Le détartrage canin, un acte pourtant réservé aux vétérinaires, est pratiqué sans anesthésie par différentes entreprises, selon les informations recueillies par Le Devoir. Le phénomène persiste, même si les tribunaux québécois ont procédé à six condamnations pour pratique illégale de la médecine vétérinaire liée au détartrage depuis 2017.

En se présentant d’abord comme propriétaire d’un bouledogue français, Le Devoir s’est vu offrir un détartrage sans anesthésie dans un élevage de Saint-Lin–Laurentides, pour le coût de 400 $. Un salon de toilettage de L’Île-des-Soeurs a quant à lui renvoyé notre journaliste vers un service de « nettoyage dentaire cosmétique » mobile établi en Ontario, mais pratiquant également au Québec, notamment dans le stationnement du salon.

Le détartrage sans anesthésie constitue un problème de santé animale, notamment parce qu’il peut empêcher de bien détecter les infections, ou même parce qu’il peut nuire encore davantage à l’hygiène buccodentaire de l’animal, selon cinq vétérinaires consultés par Le Devoir, dont le porte-parole et président de l’Ordre des médecins vétérinaires du Québec (OMVQ), le Dr Gaston Rioux.

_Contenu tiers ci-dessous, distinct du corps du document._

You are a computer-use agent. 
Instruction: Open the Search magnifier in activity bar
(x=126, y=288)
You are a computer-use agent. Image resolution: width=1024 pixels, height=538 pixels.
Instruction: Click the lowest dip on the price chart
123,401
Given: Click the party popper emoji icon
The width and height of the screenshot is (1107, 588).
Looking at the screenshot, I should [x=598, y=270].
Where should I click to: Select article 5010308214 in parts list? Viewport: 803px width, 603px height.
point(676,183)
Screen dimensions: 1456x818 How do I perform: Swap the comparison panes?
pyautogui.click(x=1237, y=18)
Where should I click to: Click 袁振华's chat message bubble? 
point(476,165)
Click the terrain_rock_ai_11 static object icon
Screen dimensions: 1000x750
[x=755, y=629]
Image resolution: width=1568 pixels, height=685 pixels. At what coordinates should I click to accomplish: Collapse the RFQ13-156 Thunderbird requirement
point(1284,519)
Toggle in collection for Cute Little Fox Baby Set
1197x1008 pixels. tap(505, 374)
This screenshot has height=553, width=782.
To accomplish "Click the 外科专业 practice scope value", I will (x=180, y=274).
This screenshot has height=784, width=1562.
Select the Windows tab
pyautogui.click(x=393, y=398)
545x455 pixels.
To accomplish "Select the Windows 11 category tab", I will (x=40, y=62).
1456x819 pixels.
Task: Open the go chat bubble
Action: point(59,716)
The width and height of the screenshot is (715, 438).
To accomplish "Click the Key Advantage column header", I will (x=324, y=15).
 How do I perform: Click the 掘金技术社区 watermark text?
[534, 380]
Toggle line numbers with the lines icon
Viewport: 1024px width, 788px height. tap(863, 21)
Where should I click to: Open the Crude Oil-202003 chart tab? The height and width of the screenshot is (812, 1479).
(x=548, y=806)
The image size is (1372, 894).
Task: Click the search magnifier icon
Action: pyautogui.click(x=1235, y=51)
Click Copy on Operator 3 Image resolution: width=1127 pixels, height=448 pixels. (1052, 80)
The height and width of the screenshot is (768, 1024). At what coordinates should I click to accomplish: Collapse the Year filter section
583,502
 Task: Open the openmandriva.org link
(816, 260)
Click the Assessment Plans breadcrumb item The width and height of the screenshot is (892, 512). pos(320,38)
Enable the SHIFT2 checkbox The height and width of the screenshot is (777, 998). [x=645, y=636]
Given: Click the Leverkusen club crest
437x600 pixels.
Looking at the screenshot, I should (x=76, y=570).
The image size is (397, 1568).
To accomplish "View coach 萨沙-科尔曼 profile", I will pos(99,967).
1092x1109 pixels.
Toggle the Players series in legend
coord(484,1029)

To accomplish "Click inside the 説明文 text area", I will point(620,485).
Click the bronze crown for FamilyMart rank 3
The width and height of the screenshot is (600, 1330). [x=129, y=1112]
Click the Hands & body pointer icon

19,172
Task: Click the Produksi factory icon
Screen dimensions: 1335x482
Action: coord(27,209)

En vertu de la Loi sur les médecins vétérinaires, le détartrage de dents d’animaux de compagnie est un acte réservé aux vétérinaires inscrits au tableau de l’OMVQ, et ce, que le service soit prodigué au-dessus ou en dessous de la gencive, avec ou sans anesthésie générale. Le détartrage demeure par conséquent illégal s’il n’est pas réalisé par un vétérinaire ou sous sa supervision directe, et les contrevenants s’exposent à une amende pour exercice illégal de la médecine vétérinaire pouvant aller jusqu’à 62 500 $.

« Quand les gens font enlever du tartre en surface, ce n’est pas ce type de tartre qui est le plus problématique», explique le Dr Jérôme D’Astous, médecin vétérinaire et spécialiste en dentisterie animale, en entrevue avec Le Devoir. « C’est là, le danger. Les gens surestiment les bienfaits de ces soins-là, explique-t-il. Ils attendent et quand on les voit plus tard, l’infection est très sévère et généralisée. C’est un faux sentiment de bien faire les choses », prévient le vétérinaire spécialiste.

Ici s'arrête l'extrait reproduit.